A Proteomic Approach for the Discovery of Early Detection Markers of Hepatocellular Carcinoma

Laura F. Steel,1 Taj S. Mattu,1 Anand Mehta,1 Holger Hebestreit,2 Raymond Dwek,2 Alison A. Evans,3 W. Thomas London,3 and Timothy Block1

1Department of Biochemistry and Molecular Pharmacology, Jefferson Center for Biomedical Research, Thomas Jefferson University, Doylestown, PA 18901, USA
2Oxford Glycobiology Institute, University of Oxford, Oxford OX1 3QU, UK
3Fox Chase Cancer Center, Philadelphia, PA 19101, USA

Received 31 October 2001; Accepted 31 October 2001

Copyright © 2001 Hindawi Publishing Corporation. This is an open access article distributed under the Creative Commons Attribution License, which permits unrestricted use, distribution, and reproduction in any medium, provided the original work is properly cited.

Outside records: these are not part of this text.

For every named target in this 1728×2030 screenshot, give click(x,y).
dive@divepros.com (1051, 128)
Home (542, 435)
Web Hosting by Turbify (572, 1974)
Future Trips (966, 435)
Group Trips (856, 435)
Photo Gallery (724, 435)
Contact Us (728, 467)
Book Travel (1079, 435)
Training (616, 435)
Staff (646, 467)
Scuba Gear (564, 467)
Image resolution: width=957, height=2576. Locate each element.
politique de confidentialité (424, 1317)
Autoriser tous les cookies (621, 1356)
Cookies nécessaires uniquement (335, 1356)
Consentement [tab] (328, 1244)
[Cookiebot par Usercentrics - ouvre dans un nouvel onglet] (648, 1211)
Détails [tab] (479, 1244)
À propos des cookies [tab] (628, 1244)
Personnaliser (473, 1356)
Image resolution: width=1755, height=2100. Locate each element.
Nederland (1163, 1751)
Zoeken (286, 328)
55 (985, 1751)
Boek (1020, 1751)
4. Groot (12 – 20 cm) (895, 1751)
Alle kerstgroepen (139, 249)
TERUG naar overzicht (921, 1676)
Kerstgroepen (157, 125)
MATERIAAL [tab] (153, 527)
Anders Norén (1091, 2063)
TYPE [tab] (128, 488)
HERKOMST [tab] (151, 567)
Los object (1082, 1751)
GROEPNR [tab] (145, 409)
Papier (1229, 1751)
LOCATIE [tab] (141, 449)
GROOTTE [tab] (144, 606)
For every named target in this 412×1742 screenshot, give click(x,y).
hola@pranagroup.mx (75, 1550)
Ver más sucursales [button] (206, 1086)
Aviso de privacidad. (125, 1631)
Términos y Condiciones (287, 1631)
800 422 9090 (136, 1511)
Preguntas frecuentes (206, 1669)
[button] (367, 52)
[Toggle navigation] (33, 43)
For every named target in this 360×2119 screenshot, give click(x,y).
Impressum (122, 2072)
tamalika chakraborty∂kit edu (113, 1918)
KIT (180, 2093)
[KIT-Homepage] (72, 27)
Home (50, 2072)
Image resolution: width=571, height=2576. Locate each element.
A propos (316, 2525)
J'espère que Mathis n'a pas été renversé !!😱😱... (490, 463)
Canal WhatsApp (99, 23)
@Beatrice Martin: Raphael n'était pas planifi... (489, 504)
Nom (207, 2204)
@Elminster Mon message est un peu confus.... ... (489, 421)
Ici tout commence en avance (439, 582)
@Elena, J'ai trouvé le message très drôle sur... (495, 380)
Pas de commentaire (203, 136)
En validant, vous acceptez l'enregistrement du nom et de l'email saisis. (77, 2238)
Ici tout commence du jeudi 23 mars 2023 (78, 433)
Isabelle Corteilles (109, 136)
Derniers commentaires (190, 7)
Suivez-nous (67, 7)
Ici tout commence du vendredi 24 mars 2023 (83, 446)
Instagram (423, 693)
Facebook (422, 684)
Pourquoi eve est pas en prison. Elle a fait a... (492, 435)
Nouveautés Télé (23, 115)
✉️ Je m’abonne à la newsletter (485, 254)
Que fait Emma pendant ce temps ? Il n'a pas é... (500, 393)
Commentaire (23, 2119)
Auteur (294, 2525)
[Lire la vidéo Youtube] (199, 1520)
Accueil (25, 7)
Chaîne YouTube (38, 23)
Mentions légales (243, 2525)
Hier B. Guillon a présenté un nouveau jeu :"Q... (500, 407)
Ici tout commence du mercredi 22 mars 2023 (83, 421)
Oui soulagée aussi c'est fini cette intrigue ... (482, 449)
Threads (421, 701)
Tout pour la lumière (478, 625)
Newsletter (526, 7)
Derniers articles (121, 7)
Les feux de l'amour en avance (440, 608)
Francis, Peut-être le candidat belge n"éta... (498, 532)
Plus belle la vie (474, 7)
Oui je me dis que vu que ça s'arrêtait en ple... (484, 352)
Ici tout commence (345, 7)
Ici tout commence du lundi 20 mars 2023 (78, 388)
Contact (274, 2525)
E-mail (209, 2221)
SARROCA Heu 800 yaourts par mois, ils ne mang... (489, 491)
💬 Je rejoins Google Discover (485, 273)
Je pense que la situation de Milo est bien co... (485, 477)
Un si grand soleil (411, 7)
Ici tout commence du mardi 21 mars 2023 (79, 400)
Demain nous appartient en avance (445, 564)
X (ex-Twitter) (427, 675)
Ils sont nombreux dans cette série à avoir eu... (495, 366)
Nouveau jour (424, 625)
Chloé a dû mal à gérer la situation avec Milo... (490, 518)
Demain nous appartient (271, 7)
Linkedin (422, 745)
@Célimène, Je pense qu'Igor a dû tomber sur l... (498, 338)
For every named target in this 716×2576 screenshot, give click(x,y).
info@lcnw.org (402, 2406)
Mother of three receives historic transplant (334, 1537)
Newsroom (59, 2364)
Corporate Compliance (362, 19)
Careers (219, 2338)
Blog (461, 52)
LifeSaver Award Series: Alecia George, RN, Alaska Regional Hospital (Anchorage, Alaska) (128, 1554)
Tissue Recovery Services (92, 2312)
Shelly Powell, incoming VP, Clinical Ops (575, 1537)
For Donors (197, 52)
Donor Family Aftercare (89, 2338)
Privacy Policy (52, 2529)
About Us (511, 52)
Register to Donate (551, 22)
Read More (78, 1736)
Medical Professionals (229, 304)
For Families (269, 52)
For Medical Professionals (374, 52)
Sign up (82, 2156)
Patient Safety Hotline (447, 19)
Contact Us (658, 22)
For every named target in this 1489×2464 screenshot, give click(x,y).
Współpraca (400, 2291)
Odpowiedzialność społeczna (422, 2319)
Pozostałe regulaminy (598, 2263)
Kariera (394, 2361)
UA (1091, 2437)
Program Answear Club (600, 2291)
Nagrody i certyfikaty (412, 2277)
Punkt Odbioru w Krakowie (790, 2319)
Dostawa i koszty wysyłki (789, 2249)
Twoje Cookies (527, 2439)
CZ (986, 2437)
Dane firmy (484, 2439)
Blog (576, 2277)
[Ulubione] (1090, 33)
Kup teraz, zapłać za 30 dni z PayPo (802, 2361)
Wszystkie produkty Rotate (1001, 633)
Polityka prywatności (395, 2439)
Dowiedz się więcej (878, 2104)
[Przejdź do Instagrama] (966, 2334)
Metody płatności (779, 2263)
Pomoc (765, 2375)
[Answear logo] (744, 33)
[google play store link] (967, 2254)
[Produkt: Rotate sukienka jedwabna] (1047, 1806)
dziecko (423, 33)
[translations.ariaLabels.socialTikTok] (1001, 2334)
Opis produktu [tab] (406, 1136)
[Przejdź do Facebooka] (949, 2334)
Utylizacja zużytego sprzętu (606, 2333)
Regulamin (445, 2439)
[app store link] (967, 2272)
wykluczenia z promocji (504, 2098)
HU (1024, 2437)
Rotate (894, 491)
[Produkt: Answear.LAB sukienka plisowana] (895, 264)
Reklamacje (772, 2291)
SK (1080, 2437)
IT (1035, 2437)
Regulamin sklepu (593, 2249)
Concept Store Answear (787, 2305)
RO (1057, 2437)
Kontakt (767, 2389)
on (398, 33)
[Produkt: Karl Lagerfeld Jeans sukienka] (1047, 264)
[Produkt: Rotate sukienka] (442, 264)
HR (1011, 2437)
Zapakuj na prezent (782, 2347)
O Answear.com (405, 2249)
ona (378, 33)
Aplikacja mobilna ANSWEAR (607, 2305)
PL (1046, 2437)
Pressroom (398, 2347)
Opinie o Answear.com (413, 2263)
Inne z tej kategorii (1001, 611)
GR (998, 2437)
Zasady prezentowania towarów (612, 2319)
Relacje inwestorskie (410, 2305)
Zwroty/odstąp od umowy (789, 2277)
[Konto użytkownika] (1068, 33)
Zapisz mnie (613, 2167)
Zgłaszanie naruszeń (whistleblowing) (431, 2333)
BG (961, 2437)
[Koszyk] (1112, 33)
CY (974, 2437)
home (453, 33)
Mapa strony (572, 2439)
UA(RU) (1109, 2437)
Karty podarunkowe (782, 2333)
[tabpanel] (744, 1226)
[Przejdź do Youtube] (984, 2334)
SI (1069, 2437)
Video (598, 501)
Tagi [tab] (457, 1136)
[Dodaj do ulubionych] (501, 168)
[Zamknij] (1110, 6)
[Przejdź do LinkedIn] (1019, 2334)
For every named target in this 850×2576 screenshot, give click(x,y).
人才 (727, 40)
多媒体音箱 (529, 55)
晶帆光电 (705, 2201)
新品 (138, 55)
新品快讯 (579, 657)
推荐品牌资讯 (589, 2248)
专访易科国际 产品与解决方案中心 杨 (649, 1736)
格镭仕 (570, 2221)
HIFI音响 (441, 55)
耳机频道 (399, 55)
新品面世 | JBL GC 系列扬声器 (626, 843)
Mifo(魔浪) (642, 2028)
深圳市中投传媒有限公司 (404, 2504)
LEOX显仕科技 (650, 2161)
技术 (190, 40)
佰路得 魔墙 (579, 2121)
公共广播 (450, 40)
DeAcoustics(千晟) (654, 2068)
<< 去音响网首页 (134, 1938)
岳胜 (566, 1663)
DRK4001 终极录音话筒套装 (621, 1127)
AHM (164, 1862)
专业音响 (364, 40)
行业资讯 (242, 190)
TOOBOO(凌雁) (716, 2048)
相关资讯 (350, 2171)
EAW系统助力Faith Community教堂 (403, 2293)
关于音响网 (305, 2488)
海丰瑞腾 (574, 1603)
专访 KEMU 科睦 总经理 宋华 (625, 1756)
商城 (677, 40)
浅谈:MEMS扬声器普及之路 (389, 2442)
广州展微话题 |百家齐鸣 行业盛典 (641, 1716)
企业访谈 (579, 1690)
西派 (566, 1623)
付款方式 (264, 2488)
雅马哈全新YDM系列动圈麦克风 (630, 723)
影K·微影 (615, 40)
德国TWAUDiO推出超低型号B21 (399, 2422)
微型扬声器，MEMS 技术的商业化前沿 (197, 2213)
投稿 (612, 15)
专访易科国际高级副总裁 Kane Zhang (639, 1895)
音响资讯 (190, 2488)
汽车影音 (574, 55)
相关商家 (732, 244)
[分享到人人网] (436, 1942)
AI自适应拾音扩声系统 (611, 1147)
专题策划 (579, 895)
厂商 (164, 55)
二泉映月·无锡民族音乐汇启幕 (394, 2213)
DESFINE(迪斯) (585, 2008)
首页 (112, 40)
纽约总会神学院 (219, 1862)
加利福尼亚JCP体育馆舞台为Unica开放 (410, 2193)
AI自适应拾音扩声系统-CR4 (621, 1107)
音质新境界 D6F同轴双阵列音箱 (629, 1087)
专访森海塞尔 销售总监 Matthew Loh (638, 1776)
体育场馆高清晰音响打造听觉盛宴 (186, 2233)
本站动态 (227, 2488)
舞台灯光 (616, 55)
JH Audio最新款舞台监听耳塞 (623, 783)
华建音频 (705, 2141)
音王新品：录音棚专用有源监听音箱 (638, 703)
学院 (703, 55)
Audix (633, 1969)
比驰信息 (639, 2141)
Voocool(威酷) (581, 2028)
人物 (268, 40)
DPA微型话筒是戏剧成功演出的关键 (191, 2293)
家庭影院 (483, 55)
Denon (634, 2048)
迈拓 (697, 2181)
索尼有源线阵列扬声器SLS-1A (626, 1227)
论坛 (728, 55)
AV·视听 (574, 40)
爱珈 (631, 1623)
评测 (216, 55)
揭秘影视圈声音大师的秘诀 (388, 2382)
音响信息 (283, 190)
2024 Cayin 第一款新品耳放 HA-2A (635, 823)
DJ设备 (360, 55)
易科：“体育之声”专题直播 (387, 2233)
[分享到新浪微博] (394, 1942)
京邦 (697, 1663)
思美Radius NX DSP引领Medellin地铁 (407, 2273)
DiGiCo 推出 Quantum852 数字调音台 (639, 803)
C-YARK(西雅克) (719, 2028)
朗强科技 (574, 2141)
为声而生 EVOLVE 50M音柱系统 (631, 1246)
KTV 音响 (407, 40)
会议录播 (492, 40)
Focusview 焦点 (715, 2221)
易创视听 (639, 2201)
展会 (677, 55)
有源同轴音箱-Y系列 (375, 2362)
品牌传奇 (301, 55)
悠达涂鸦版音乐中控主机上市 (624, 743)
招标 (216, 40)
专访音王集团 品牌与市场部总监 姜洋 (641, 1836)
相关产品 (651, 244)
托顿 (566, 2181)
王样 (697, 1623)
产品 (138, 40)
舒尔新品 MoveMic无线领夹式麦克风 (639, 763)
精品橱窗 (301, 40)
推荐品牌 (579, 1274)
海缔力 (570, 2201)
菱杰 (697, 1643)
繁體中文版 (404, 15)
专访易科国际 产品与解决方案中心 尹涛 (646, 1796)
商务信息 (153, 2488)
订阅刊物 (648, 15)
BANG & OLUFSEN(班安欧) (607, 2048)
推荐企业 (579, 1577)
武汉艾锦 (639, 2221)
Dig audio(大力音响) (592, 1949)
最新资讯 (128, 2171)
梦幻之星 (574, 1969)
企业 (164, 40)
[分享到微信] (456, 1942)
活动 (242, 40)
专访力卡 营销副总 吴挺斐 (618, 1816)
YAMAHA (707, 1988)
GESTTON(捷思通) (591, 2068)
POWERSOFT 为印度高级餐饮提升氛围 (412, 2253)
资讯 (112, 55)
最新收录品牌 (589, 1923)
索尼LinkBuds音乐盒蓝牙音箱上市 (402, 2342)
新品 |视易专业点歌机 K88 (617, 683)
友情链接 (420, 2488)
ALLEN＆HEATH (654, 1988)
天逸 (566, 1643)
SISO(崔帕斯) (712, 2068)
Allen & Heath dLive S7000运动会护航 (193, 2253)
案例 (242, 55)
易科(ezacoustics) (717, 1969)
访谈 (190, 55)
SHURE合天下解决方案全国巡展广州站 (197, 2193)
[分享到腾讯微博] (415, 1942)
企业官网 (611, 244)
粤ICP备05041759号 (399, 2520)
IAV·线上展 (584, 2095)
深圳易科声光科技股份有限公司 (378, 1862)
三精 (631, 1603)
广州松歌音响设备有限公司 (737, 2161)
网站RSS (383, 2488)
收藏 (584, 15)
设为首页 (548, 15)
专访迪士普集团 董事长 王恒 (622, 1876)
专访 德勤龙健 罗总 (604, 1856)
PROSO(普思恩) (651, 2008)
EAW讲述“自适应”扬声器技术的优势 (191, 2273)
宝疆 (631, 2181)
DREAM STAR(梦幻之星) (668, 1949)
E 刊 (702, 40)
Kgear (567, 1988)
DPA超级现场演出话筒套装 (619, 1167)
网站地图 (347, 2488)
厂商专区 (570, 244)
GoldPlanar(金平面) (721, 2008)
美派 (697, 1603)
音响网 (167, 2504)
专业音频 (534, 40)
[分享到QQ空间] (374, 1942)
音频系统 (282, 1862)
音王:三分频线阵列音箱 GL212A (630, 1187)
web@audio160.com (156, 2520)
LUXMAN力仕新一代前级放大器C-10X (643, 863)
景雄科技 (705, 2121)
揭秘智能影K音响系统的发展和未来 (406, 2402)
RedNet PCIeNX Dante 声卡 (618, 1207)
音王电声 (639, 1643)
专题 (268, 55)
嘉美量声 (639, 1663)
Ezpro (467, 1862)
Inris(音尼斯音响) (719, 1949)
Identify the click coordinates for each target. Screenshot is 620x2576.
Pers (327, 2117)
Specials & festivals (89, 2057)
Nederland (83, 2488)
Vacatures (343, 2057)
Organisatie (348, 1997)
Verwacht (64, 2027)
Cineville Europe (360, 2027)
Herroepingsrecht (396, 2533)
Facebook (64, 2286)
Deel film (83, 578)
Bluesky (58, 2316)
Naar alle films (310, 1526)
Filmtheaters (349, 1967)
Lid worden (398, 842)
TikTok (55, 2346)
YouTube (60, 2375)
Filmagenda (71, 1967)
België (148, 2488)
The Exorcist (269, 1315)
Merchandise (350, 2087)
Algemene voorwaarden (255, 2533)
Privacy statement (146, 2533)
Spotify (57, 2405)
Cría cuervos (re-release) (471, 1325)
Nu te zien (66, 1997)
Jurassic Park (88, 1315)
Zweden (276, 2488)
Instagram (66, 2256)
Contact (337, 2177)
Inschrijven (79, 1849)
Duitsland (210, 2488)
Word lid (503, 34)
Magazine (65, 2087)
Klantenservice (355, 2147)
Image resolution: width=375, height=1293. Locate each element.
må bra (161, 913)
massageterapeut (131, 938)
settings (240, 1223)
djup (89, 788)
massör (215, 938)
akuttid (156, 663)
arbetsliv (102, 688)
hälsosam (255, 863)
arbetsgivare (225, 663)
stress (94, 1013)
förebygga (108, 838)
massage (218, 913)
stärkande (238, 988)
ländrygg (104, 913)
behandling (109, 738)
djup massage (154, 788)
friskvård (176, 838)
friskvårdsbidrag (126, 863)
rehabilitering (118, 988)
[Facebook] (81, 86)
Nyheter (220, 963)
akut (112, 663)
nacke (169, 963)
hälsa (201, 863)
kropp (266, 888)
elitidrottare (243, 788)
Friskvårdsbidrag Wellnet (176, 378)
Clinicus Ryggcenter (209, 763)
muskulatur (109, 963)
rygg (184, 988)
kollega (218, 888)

Individuals chronically infected with hepatitis B or C virus (HBV, HCV) are at high risk for the development of hepatocellular carcinoma (HCC), with disease progression occurring relentlessly over many years. The diagnosis of HCC usually occurs at late stages in the disease when there are few effective treatment options and the prognosis for patients with HCC is very poor. The long latency period, together with clearly identified at risk populations, provide opportunities for earlier detection that will allow more timely and effective treatment of this devastating cancer. We are using a proteomic approach to test the hypothesis that changes in the amount of certain serum polypeptides, or changes in their post-translational modifications, can be used to predict the onset of HCC. Advances in the standardization of two dimensional gel electrophoresis (2DE) coupled with computerized image analysis now permit the reproducible resolution of thousands of polypeptides per run. Serum polypeptides from individuals at different stages in the disease continuum are being resolved by 2DE to identify those that change with disease progression. Polypeptides found by this method can be further characterized by mass spectrometry. In addition, the potential for changes in the glycan structure of certain polypeptides to serve as a marker for disease progression can be explored. The proteomic approach is expected to liberate us from the need to “cherry pick” or guess the best biomarkers and let the data tell us which are the best indicators of disease. Information may also be gleaned about the pathobiology of the disease process.